1. Whether there is any devolution issue, that is, whether there has been any act or omission on the part of the Executive which goes beyond their powers.
2. Whether the temporary judge is an independent and impartial tribunal within the meaning of Article 6.1. In order to deal with this question it is necessary first to determine what the terms of service of a temporary judge are and in particular whether his appointment can be terminated.
3. Whether the hearing of the pursuer's case before a temporary judge was contrary to his common law rights.
4. Whether the pursuer has waived any right to complain of the hearing of his case by the temporary judge.
 The first question is whether there is any devolution issue in this case.

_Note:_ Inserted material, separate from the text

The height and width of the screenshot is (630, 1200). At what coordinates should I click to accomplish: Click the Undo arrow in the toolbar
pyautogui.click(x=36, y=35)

Such an issue can only arise where there is an act of the Scottish Executive, as defined in the legislation. There was extensive discussion of the question whether a failure on the part of the Executive to act could amount to an "act" for these purposes. I am happy to adopt Lord Penrose's explanation of that issue and its relevance, and I am inclined, as at present advised, to agree with his assessment of it. I prefer, however, to reserve my opinion on the point because, in my view, it is not necessary for the disposal of this case. It was submitted on behalf of the pursuer that by continuing to provide funds for the employment of temporary judges, and by that means continuing to provide the services of temporary judges, the Scottish Executive had "acted" and, in my view, that submission is correct. Accordingly, there is, I think, a devolution issue properly raised in this case.
Terms of service of temporary judges
 There is a preliminary question which may have a bearing on the status of a temporary judge, for the purposes of Article 6.1, during the currency of his commission, namely, whether that commission can be terminated at will by the Executive. The argument on this limited point falls within fairly short compass. On behalf of the pursuer, it was submitted that the effect of Schedule 4 to the 1990 Act was that temporary judges were appointed for such period as the Scottish Ministers (originally the Secretary of State) might determine and that all the provisions in regard to security of tenure which apply to permanent judges of the court were disapplied by the provisions of the Schedule; and further that the remuneration payable to temporary judges was such as might be determined by the Executive. It was therefore argued that, by implication, the appointment of a temporary judge, like that of any other Crown servant, was terminable at will. For the defenders and the Lord Advocate, it was submitted that, in contrast with the case of temporary sheriffs considered in Starrs and Chalmers v. P.F. Linlithgow, 2000 S.L.T. 42 there was no express power to remove a temporary judge and that having regard to the decision in Mackay and Esslemont v. The Lord Advocate 1937 S.C. 860 the statute was not to be construed as enabling the executive to terminate the commission issued to a temporary judge during the currency of that commission. Counsel for the Lord Advocate observed that, according to his understanding, the Executive did not construe their powers as extending to the termination of an appointment.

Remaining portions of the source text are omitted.